■ Written problem ■
State how many lines in the records below contain the string "screenshot", with case counting, and give only the number.

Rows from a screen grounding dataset
*****
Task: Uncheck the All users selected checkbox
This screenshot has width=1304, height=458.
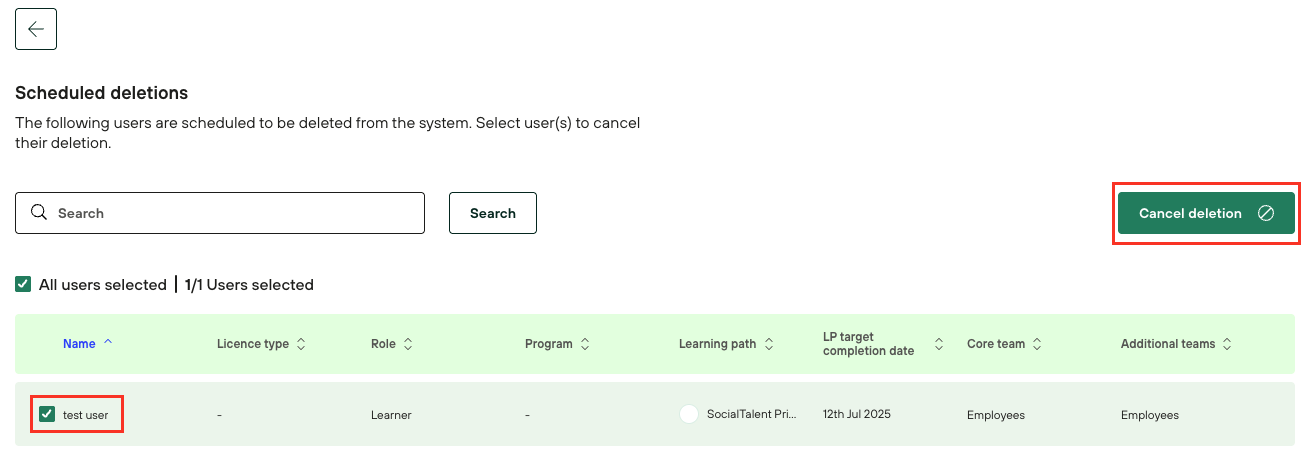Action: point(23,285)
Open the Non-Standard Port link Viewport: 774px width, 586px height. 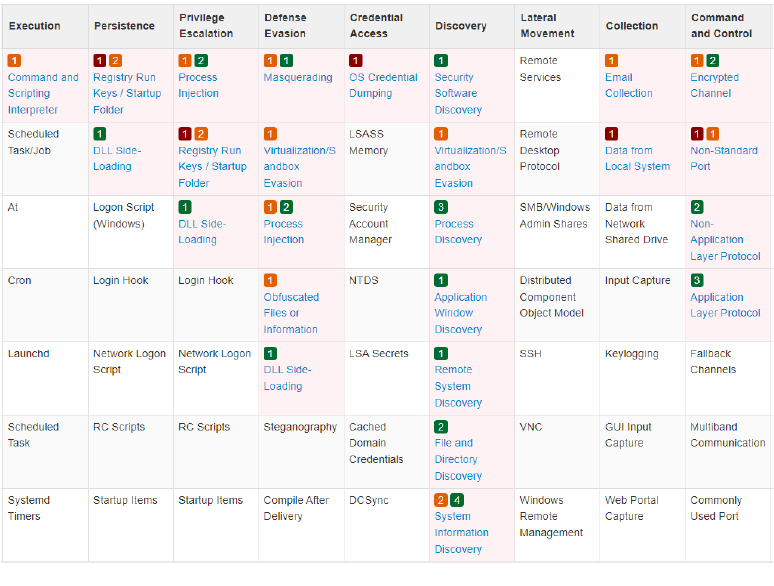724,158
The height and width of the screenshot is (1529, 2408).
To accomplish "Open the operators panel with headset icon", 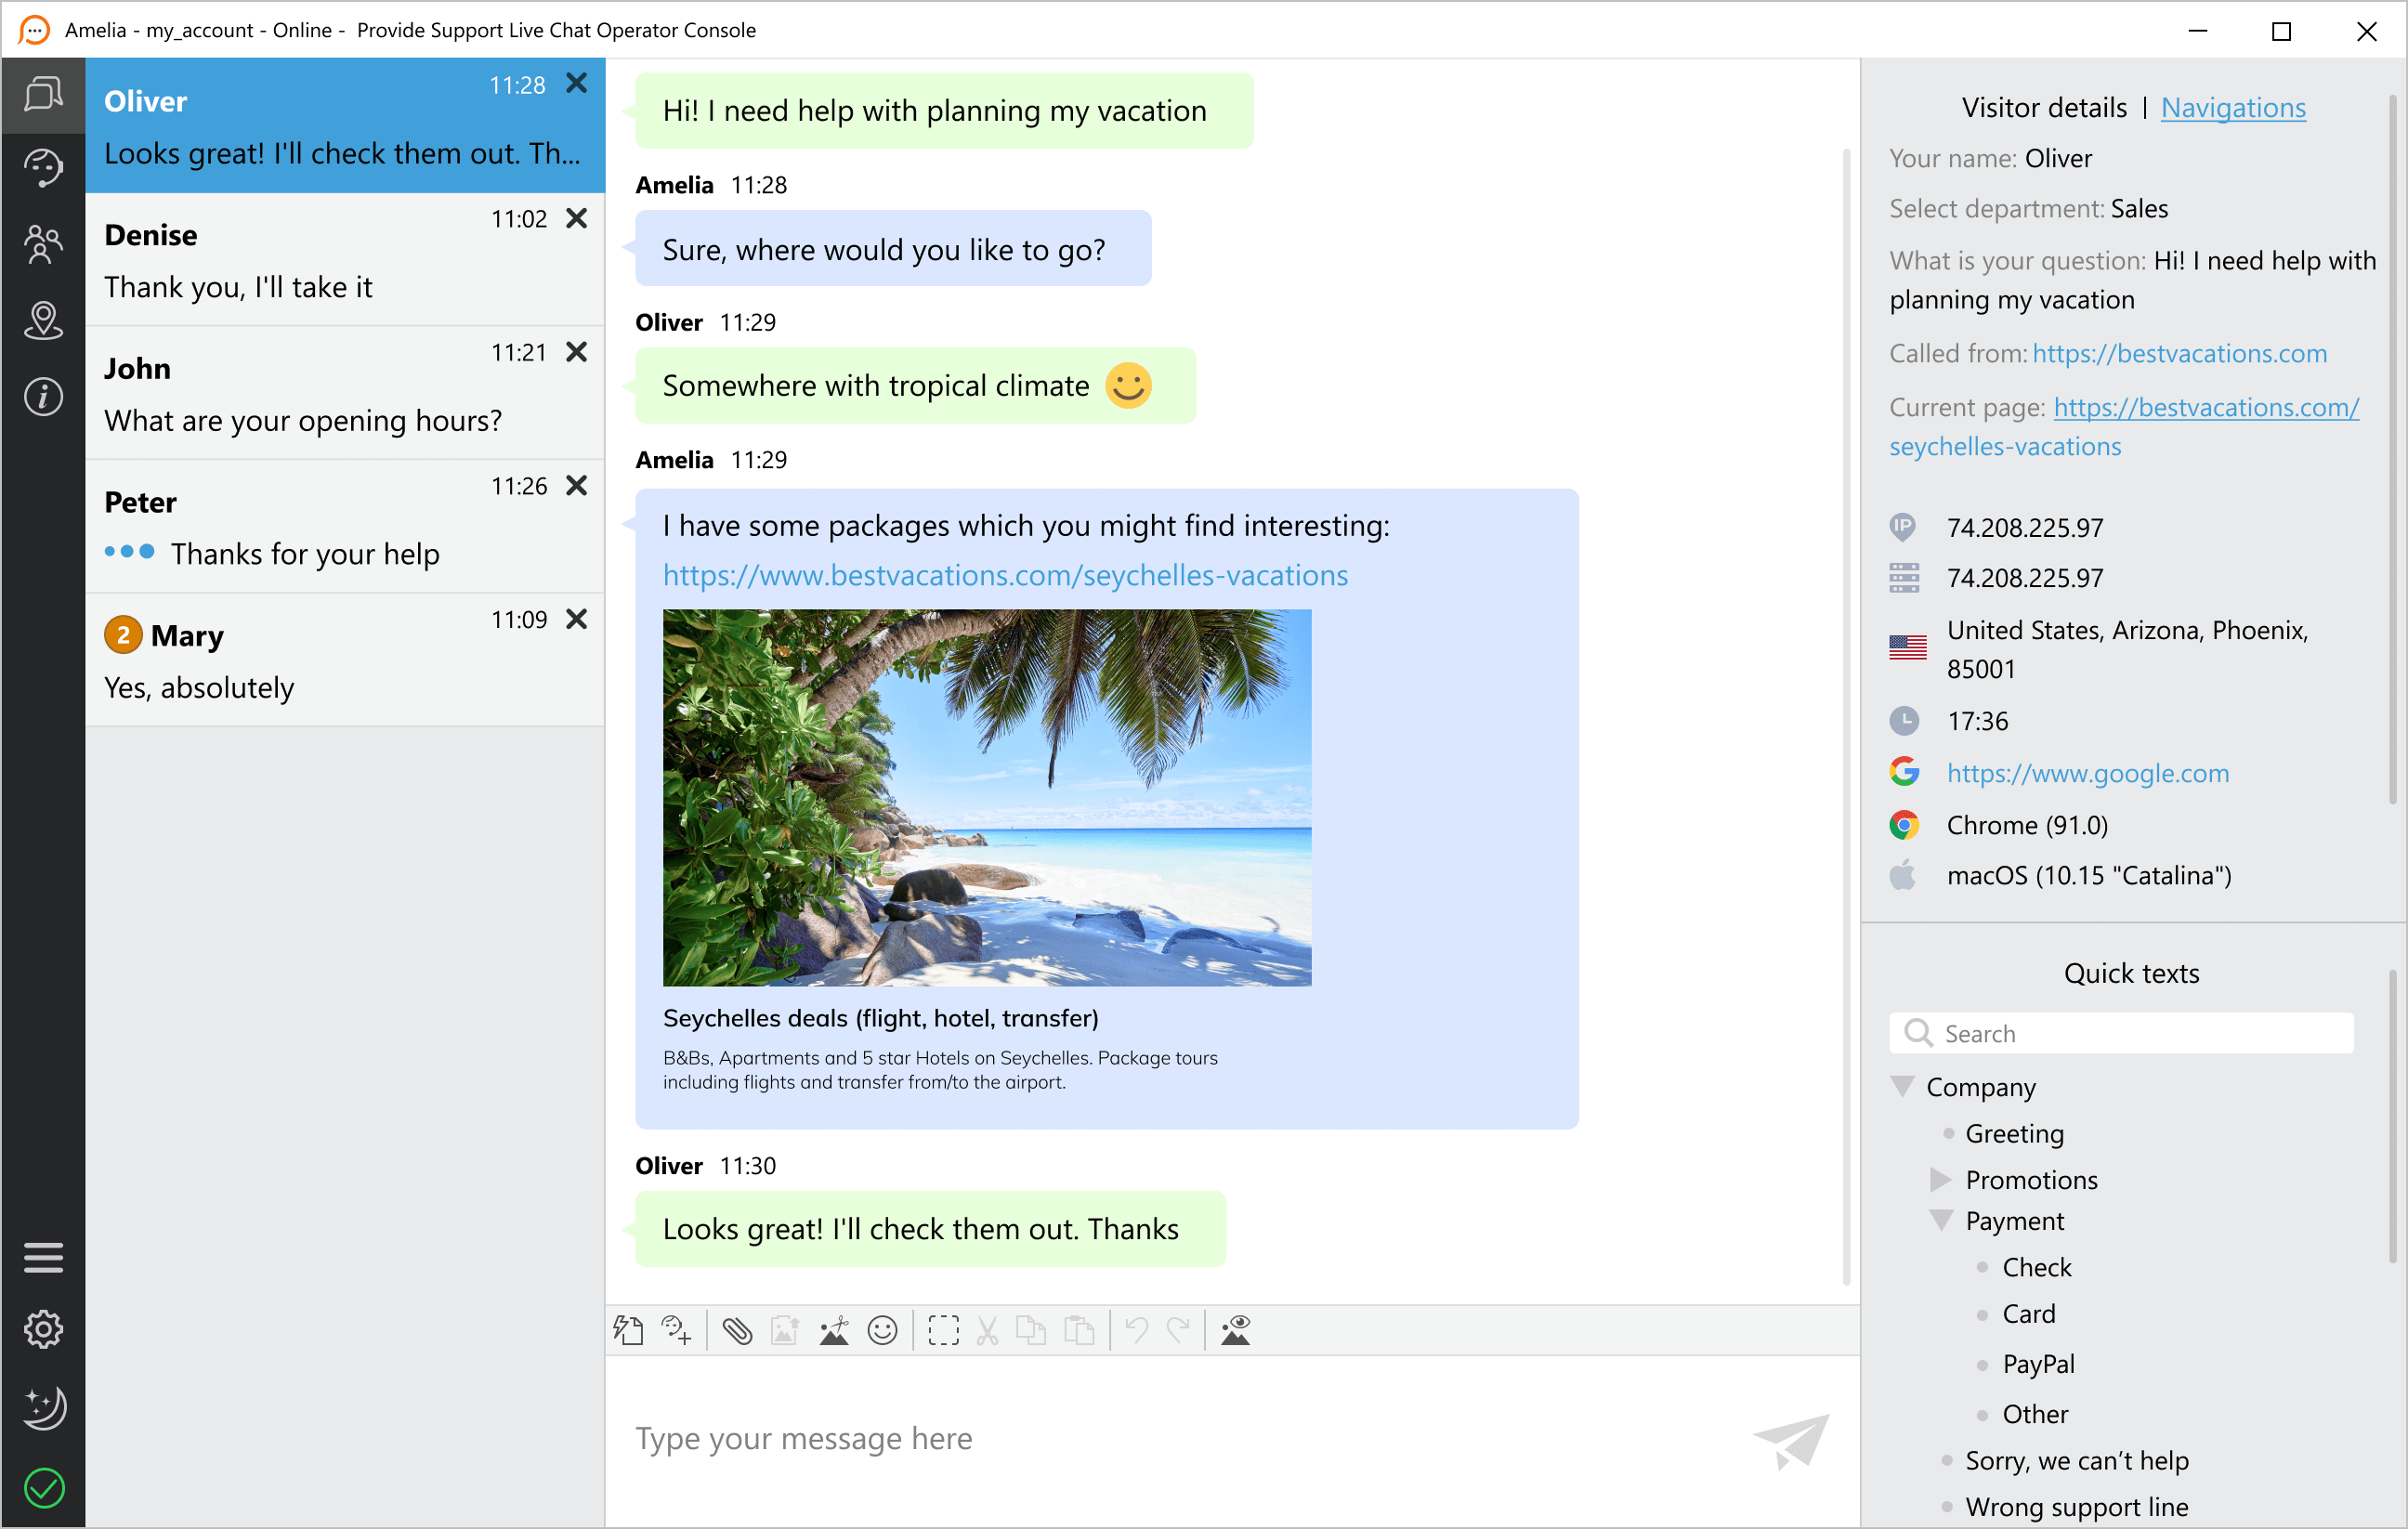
*****
■ Solution below ■
2